明るく楽しく元気に! −入りて学び 出でて奉仕せよ−

   幼少の頃、祖父と一緒に写った写真がアルバムにあります。幼児であった私は紙製の円錐の帽子をかぶっており、それは祖父が私を奈良RCのクリスマス忘年会に連れて行ってくれた時の写真でした。そこから50年あまり経ち、その私が歴史と伝統ある奈良ロータリークラブの会長を仰せつかりましたことは、大変光栄なことと存じております。祖父は熱心にロータリーに参加していたことは記憶していますが、ロータリーの話を直接聞いたことはなく、古くから在籍されている会員の方から、設立2年目の1953年に入会し、幹事を経験した後、副会長の年度に時の会長がご逝去され、その後その年度に会長代行を務めたということを教えていただきました。その時の祖父の活動に思いを馳せながら、浅学菲才の身ではありますが、会長として一生懸命ロータリー活動をしてまいります。

   2001年7月に入会した当時、諸先輩の方々は「入りて学び 出でて奉仕せよ」という言葉をよく仰っていました。これはロータリークラブの基本姿勢であり、奈良RCの例会会場にも掲げられています。釈迦に説法ではありますが、「入りて学び」とは、ロータリーの会合に参加することは、ロータリアンとしての心を磨くという目的意識を持って学ぶことであり、おおいに学び合い人格を高め合おうということです。また「出でて奉仕せよ」とは、地域社会に戻れば、個人において、職業において、奉仕の心を実践に移そうという呼びかけです。ロータリーは例会出席から始まります。例会なくしてロータリーは存在しません。ロータリーの本質は親睦の中から自己を研鑽し、奉仕の心を高めることにあり、これは例会に出席しなければできません。例会に出席することで、気兼ねのない話し合い、明るく笑いのある楽しい雰囲気の中で醸し出された会員同志の親睦のエネルギーが元気の源となり、自己研鑽と「人の身になって考え、人の役に立つ行い」という奉仕の心を生み出し、高めていくことができます。それが「入りて学び 出てて奉仕せよ」です。その例会の多くがこの2年あまり、新型コロナウイルスにより休会が続くことを余儀なくされたことでその重要性を再認識しましたので、本年度はより明るく楽しく元気な例会が開催できるように努めてまいります。

   さて、本年度RIとしては初めての女性会長であるジェニファー・ジョーンズRI会長(カナダ)は「イマジン ロータリー」をテーマにされています。
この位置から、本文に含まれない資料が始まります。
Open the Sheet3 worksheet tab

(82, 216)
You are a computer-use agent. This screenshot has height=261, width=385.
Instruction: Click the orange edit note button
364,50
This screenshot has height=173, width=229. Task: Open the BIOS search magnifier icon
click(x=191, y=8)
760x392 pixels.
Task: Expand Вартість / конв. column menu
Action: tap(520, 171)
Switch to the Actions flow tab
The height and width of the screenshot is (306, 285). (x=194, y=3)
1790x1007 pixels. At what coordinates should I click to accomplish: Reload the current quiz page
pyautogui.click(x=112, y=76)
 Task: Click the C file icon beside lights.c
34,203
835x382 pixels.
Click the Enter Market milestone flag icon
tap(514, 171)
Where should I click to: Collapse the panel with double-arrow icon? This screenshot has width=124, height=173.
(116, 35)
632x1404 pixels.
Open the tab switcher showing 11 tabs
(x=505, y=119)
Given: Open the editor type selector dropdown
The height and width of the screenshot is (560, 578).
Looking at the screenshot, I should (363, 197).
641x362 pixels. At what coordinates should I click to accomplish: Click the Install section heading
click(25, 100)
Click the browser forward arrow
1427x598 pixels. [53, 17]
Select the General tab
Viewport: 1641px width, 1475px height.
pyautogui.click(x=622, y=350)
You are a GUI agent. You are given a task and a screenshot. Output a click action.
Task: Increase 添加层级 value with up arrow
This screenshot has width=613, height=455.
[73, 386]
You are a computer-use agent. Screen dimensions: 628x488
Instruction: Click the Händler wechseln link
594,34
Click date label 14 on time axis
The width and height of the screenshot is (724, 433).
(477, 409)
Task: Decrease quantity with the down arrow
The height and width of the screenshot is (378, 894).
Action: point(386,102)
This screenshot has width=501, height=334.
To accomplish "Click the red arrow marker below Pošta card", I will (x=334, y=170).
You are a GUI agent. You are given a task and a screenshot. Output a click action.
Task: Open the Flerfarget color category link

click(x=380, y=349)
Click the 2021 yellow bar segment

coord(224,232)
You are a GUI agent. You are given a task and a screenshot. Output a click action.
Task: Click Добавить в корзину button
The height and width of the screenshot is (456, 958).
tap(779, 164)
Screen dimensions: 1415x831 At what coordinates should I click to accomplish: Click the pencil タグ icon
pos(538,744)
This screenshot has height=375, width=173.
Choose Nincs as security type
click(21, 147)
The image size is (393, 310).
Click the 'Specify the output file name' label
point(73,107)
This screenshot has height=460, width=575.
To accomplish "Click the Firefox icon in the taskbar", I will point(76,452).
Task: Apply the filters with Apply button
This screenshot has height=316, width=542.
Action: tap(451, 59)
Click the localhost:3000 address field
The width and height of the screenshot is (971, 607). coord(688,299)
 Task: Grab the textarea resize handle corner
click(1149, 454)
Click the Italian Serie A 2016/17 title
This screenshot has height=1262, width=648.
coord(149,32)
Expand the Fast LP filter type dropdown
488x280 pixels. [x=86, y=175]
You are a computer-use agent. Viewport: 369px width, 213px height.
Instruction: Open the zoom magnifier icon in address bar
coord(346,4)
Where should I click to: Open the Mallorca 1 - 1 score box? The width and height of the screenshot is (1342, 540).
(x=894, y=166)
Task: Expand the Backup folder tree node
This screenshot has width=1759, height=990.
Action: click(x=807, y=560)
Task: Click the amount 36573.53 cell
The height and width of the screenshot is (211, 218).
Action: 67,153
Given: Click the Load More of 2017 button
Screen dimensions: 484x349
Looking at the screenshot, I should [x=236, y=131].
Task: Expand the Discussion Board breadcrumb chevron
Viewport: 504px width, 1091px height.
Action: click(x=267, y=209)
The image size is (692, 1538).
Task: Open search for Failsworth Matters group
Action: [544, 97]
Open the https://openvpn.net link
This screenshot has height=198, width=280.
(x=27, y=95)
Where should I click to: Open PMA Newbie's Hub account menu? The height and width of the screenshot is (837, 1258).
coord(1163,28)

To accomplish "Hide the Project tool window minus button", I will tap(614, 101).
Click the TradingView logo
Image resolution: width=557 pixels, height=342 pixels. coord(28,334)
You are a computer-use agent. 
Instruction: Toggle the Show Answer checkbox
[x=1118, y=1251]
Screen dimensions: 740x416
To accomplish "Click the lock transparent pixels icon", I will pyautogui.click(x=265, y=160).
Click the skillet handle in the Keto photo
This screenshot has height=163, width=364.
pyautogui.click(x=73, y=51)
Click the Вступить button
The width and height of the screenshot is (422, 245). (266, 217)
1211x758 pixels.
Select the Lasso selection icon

漠然とした表現ですが、これはみんなで夢を持って想像しようということで、例えば「ポリオのない世界を想像する」「疾病のない世界、すべての子どもが読むことのできる世界を想像する」といった、私たちがベストを尽くせる世界を想像することが結果その世界に変化をもたらしていこうという考えです。また、持続可能な良い変化を生むために人々が手を取り合って行動する世界というビジョンの実現には多様性(ダイバーシティ)があり、公平で、インクルーシブ(包摂的)な文化を培うことが不可欠であるということから「DEI(多様性・公平・インクルージョン)」にロータリーがコミットするべきだと述べられています。「DEI」・・・聞き慣れない言葉ですし、容易に実践できることではありませんが、知らない、やらないではなく、私たちもこの考え方は常に念頭に置き意識して行動すべきかと思います。

   そして、RI2650地区尾賀康裕ガバナー(近江八幡RC)も「感動、感激、そして感謝」というスローガンのもと、明日の豊かな地域や世界を想像し、96通りのクラブストーリー、4300通りのロータリアンストーリーをつくることを地区の運営目標にされています。また、年々変化しているRIに対して、ロータリー運動の原点に帰ることを地区運営方針のひとつとされていて、これは70年の歴史と伝統を誇る奈良RCとしても大事にしなければいけないことだと考えます。また、尾賀ガバナーも新型コロナウイルスにより沈滞しかけているクラブの活力と輝きを取り戻し、一気に活性化を図ることを基本的な考え方とされ、やはり例会の重要性を述べておられます。

   そのような中で、本年度の奈良RCとしましては、前述の通り例会に重きを置き、今まで以上に「出席しないともったいない」と思っていただけるような例会運営を目指します。また、2030年までに持続可能でよりよい世界を目指す国際目標であるSDGsについて、大手のみならず多くの中小企業や団体でも取り組み、今や高校生が新しいビジネスモデルを考える際にも必ずといっていいほど取り入れられるようになり、すっかり定着した感がありますが、奈良RCはこれまでこれに触れてきませんでしたので、本年度はSDGsの目標を取り入れた事業を行ってまいります。同時にRIの決議によりローターアクトクラブの地位が向上し、これまでよりもより一層ロータリークラブと連携することを求められるようになりましたので、それを意識した事業を検討してまいります。また、社会奉仕事業については、国が目指している「地域DX人材育成」を観点とした事業も検討します。

   さらに本年度はIM(インターシティミーティング)のホストも担うこととなります。通常通りの開催となれば3年ぶりの開催となりますので、県下14クラブの会員のみなさま方にとってもコロナ禍で沈滞しかけている活力と輝きを取り戻していただける内容にしてまいります。これら以外にも3年間延期された三古都友好例会、さらにキャンベラRCと慶州RCの周年も予定されています。そして何よりも奈良RCは2024〜2025年度に中本勝ガバナーを輩出しますので、これにより奈良クラブがより一層活力のあるクラブとなるように準備してまいります。

   ともかく、ロータリーは明るく楽しく元気になれる場所ですので、それがおおいに体感できるよう、「入りて学び 出でて奉仕せよ」という気持ちを忘れることなく、一年間精進してまいります。